Task to carry out: Using the data that follows, give the number of lines in which the word "resolution" occurs. Write only the number.

Given records:

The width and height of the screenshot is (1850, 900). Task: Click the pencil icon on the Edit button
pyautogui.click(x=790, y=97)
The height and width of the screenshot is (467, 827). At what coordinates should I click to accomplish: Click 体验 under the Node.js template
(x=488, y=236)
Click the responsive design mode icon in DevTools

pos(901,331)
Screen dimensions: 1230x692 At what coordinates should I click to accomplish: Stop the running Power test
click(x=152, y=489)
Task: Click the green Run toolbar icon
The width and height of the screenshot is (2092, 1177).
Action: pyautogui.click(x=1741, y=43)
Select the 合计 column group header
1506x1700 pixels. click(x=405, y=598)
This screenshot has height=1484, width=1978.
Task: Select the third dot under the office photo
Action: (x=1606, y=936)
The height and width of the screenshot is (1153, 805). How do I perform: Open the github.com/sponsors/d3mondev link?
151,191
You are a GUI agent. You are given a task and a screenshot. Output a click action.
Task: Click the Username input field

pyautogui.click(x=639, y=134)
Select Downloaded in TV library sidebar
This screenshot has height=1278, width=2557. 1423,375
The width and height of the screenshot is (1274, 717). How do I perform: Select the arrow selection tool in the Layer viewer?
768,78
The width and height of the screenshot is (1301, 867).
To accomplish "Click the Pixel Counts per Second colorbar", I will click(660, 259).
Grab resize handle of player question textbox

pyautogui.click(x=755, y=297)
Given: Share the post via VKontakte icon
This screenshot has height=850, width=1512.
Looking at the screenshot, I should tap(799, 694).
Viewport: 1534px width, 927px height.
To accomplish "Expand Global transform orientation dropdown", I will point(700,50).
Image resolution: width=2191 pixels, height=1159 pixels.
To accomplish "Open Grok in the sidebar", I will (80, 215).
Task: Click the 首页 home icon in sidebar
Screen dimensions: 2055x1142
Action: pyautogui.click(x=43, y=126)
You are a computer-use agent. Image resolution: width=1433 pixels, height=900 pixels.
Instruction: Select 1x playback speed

Finished exercise: 2